Abstract Title:

Cocaine-induced breakdown of the blood-brain barrier and neurotoxicity.

Abstract Source:

Int Rev Neurobiol. 2009;88:297-334. PMID: 19897082

Abstract Author(s):

Hari S Sharma, Dafin Muresanu, Aruna Sharma, Ranjana Patnaik

Article Affiliation:

Laboratory of Cerebrovascular Research&Pain Research Laboratory, Department of Surgical Sciences, Anesthesiology&Intensive Care Medicine, University Hospital, Uppsala University, SE-75185 Uppsala, Sweden.

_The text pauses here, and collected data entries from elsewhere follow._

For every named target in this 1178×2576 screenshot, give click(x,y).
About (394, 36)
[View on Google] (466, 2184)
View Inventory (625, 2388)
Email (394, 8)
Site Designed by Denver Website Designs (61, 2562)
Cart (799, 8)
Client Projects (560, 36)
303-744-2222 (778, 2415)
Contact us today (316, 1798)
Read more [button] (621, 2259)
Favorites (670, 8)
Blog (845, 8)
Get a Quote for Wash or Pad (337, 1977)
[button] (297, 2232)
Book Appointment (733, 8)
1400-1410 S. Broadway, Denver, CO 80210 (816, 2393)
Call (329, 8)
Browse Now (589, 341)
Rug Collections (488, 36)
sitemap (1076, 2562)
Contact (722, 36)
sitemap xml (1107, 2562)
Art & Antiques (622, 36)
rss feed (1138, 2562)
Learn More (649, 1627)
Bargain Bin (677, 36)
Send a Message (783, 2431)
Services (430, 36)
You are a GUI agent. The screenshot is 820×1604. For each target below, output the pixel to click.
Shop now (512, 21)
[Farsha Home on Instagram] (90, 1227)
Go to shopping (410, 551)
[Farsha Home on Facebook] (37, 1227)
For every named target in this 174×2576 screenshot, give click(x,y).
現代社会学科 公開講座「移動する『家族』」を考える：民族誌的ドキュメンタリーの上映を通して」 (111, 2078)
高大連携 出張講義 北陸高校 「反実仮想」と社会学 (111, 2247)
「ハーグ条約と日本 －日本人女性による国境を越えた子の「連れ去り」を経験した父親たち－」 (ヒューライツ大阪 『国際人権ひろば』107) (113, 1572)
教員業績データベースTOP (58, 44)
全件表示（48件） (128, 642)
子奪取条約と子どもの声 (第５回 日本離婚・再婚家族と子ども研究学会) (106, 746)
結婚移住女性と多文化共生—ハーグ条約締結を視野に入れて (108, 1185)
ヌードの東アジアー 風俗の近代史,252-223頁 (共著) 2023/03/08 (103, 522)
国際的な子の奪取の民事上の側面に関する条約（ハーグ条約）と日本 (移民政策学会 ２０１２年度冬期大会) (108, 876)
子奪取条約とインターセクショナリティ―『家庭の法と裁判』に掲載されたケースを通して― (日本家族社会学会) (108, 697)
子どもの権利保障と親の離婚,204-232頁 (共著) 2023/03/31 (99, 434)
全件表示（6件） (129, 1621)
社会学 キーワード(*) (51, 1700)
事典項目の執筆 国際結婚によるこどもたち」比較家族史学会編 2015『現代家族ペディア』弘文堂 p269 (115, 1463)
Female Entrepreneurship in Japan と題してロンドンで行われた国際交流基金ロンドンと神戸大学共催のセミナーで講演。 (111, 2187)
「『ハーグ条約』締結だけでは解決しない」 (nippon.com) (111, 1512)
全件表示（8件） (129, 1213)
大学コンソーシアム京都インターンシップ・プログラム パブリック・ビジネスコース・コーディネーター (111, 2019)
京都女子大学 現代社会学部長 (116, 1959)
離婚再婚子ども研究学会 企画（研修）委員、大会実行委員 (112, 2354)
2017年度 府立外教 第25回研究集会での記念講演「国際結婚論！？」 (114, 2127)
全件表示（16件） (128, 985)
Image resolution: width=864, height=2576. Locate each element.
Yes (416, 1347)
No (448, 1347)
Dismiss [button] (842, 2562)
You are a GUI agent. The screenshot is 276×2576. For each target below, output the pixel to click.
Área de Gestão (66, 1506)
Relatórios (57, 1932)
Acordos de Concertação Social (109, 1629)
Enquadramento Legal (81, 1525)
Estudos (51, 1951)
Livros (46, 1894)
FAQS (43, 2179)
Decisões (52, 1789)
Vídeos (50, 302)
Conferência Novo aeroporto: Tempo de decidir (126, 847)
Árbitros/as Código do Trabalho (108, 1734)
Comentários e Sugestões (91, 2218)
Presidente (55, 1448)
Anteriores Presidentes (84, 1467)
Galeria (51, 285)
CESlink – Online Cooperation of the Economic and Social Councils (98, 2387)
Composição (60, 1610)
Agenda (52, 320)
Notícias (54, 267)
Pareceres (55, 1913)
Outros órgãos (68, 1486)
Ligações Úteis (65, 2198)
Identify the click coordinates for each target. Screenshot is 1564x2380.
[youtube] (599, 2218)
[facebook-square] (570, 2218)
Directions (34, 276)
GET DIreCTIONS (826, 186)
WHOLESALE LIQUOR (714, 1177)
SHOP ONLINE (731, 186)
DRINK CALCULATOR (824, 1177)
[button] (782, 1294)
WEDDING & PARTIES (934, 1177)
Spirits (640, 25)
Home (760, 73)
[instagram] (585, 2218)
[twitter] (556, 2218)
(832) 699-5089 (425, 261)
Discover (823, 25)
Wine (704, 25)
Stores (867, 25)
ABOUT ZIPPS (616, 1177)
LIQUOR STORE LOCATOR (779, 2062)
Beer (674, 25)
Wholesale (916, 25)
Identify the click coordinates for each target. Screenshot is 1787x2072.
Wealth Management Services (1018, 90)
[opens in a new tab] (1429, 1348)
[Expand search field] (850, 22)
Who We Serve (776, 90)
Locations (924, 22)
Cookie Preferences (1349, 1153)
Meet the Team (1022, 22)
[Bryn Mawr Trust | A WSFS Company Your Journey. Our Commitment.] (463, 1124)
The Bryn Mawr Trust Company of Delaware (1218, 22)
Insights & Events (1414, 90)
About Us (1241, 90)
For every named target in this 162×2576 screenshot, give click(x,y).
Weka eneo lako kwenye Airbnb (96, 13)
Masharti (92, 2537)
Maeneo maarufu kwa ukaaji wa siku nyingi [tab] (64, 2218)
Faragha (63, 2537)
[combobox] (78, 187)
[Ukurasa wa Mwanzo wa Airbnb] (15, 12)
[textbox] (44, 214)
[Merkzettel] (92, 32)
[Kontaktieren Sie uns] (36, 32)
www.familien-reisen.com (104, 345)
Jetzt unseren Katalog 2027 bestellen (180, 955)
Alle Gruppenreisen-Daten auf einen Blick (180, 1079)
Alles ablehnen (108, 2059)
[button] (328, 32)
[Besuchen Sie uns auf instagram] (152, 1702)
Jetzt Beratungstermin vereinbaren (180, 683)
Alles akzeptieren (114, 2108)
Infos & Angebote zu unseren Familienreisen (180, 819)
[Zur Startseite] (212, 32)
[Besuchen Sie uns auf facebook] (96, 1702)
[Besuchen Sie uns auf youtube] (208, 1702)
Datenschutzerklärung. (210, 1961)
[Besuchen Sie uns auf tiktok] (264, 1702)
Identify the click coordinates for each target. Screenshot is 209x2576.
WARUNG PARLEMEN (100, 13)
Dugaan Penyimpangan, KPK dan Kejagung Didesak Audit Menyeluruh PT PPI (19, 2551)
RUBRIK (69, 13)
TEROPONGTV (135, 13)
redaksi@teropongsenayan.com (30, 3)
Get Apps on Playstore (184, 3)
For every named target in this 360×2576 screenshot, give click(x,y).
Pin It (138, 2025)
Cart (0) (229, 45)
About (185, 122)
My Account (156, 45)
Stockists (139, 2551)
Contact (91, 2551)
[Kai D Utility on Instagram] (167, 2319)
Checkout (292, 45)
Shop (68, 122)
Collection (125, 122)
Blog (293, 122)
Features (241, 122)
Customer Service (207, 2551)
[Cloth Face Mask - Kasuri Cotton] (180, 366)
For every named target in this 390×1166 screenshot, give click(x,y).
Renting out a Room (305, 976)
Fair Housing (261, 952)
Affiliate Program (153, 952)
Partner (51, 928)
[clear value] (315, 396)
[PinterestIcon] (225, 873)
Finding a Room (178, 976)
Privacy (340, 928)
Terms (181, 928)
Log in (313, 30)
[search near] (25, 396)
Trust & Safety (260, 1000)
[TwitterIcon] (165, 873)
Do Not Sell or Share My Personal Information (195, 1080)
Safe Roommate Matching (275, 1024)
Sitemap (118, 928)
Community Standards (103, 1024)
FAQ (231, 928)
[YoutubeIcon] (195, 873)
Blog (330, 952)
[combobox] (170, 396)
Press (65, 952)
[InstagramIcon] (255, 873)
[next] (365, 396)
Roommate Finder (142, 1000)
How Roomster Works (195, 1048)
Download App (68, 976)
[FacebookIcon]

Role of cocaine in influencing blood-brain barrier (BBB) function is still unknown. Available evidences suggest that cocaine administration results in acute hyperthermia and alterations in brain serotonin metabolism. Since hyperthermia is capable to induce the breakdown of the BBB either directly or through altered serotonin metabolism, a possibility exists that cocaine may induce neurotoxicity by causing BBB disruption. This hypothesis is discussed in this review largely based on our own laboratory investigations. Our observations in rats demonstrate that cocaine depending on the dose and routes of administration induces profound hyperthermia, increased plasma and brain serotonin levels leading to BBB breakdown and brain edema formation. Furthermore, cocaine was able to enhance cellular stress as seen by upregulation of heat shock protein (HSP 72 kD) expression and resulted in marked neuronal and glial cell damages at the time of the BBB dysfunction. Taken together, these observations are the first to suggest that cocaine-induced BBB disruption is instrumental in precipitating brain pathology. The possible mechanisms of cocaine-induced BBB breakdown and neurotoxicity are discussed.